The point, however, is that Asia needs to take these actions anyway, to ensure its stable economic development in the future. It should start getting on with them now.
亚洲急需加强自身增长

八年过去了,亚洲金融危机仿佛成了一个遥远的回忆。尽管油价高企,很多国家却重现增长,同时私人投资逐渐恢复,消费者信心增强,经常性帐户盈余上升,外汇储备随之大增。


这一切可能很快就会繁华落尽。原因是,东亚的复苏在很大程度上都是以出口为导向的,这和金融危机前相同。该地区主要增长动力是对中国的出口,而中国自身发展又严重依赖欧美市场。这使得该地区处境不妙,易于受到外来冲击的影响。

最大的威胁倒不是将人民币及其它亚洲货币与美元重新挂钩:大多数经济体都可以经受任何可能重估所带来的竞争性影响。更大的风险在于:首先,欧美的保护主义压力尘嚣日上;其次,东亚收购美国资产、为美国“孪生赤字”(巨额的财政赤字和外贸逆差)提供资金的能力将枯竭,进而引发美元贬值,美元利率飙升,并最终导致经济衰退。

亚洲需要防备这些风险。最好的办法是刺激内需,形成自我增长。无论在任何情况下,这都是明智之举。这会强化亚洲经济及西方经济,有助于缓解全球的失衡现状。达成这些目标的手段也是现成的。
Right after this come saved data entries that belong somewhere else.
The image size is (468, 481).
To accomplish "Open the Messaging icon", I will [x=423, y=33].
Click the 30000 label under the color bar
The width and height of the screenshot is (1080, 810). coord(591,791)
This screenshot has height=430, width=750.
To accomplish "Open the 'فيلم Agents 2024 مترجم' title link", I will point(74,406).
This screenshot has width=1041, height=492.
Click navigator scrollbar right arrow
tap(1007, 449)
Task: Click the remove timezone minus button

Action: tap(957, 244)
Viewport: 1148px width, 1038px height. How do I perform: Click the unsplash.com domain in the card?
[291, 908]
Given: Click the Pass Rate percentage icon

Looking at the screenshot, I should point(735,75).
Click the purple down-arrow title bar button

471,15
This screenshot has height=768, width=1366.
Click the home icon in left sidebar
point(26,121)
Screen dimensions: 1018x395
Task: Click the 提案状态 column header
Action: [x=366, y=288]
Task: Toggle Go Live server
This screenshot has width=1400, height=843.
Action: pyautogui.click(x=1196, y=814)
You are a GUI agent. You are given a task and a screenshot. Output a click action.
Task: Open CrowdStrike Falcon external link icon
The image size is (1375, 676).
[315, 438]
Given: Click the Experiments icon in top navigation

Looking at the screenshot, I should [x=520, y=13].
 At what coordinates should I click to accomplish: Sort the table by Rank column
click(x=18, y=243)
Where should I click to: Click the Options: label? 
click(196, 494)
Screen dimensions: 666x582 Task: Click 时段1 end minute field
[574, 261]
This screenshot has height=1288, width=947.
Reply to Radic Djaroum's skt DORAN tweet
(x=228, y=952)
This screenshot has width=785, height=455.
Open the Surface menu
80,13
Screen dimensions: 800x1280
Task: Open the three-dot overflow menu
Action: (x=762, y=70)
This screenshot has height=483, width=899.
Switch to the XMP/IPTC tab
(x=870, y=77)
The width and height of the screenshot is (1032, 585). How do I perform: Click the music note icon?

由于较高的家庭储蓄率产生经常性帐户盈余,因此东亚的资金十分充裕。这些资金大多在银行里,回报微不足道,这一现象在中国尤其突出。这些资金需要有更好的用途。幸运的是,有很多更有效率的方案可供选择。

加大基础设施投资属优先事项。世界银行估计,东亚需要投入1万亿美元用于有形基础设施。很多比较贫穷的国家都迫切需要更好的学校和医疗保健。与此同时,出生率下降和老龄化人口造成重大的退休金问题。危机可能在20年后之后才会出现,但是为避免危机,就需要建立合理的退休金方案,迅速注入资金。

可能会有一种异议:增加政府开支可能会有损财政透明度,而自金融危机以来,亚洲许多政府就一直力求实现财政透明。但是由于国内资金充裕,贷款空间仍然存在。亚洲在拓展私人融资方面尚有发展余地。在退休基金方面,大部分基金将来自对现有储蓄进行重新分配。

更重要的是资金使用效率。在亚洲大部分地区,基础设施投资以效率低下而闻名,这种投资常被政治化,还会滋生腐败。应当制止这些不当行为,同时应当疏通促发这些问题的采购程序。

但是微观改革还要进一步深化。亚洲还有尚未发掘的巨大内需,服务多样化和效率都有待提高,尤其是在金融服务方面。但是,许多国家的发展受制于诸多因素,比如存在僵化的市场壁垒、法规不健全并且压制竞争、公司治理水平低下。只要这些问题持续存在,亚洲初生的退休金行业就不太可能推进富有成效的私人投资。

最后,亚洲需要进一步实现贸易自由化。目前,区域间贸易大多是前往中国的资金商品和产品通过跨国界供应网络转移。该地区需要形成更大规模的成品和服务本地市场,从而加深地区一体化。

人们对上述一些挑战正采取行动,至少已进行讨论。但是,全球金融体制的脆弱性及其对亚洲繁荣所形成的巨大威胁足以让人有理由加快经济改革步伐。

即便有很强的政治意愿,多数事宜也难以速成。显然,光靠亚洲国家的力量也无法解决全球性失衡。美国也必须认真控制自己的赤字问题,而欧洲大陆则须采取措施,为迟缓的增长率注入活力。

关键在于,无论如何,亚洲都需要采取上述行动,这样才能确保未来岁月里经济的稳定发展。所以现在就该着手行动了。